┌────────

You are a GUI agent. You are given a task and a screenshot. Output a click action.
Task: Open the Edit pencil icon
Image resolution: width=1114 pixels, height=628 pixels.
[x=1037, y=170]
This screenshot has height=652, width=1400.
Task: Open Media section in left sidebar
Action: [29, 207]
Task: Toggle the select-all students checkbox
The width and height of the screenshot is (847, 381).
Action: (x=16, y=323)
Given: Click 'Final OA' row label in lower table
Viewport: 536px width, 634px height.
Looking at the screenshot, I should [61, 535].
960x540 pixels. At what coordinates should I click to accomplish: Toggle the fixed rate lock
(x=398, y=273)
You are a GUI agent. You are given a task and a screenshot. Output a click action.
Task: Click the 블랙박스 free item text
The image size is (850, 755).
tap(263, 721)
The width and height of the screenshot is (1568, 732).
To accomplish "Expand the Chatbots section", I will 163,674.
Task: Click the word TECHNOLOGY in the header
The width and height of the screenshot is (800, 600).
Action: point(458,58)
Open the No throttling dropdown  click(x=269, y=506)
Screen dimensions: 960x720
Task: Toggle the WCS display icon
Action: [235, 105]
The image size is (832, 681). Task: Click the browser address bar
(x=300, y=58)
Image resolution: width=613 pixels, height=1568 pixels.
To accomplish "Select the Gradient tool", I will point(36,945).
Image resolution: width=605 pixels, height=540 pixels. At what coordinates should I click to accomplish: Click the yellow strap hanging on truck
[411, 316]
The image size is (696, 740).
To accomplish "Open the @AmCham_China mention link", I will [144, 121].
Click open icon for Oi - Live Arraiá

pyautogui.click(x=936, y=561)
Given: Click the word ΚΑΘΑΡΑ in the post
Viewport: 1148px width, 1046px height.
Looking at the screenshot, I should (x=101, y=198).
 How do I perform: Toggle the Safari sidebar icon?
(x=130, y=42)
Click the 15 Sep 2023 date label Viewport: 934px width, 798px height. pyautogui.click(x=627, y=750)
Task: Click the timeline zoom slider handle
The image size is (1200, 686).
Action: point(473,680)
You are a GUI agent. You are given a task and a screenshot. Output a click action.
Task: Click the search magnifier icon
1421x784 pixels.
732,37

└────────

*TRY IT*
Counting every line of the entries that holds the word "label", report the total and no other text.

*FINISHED TASK*
2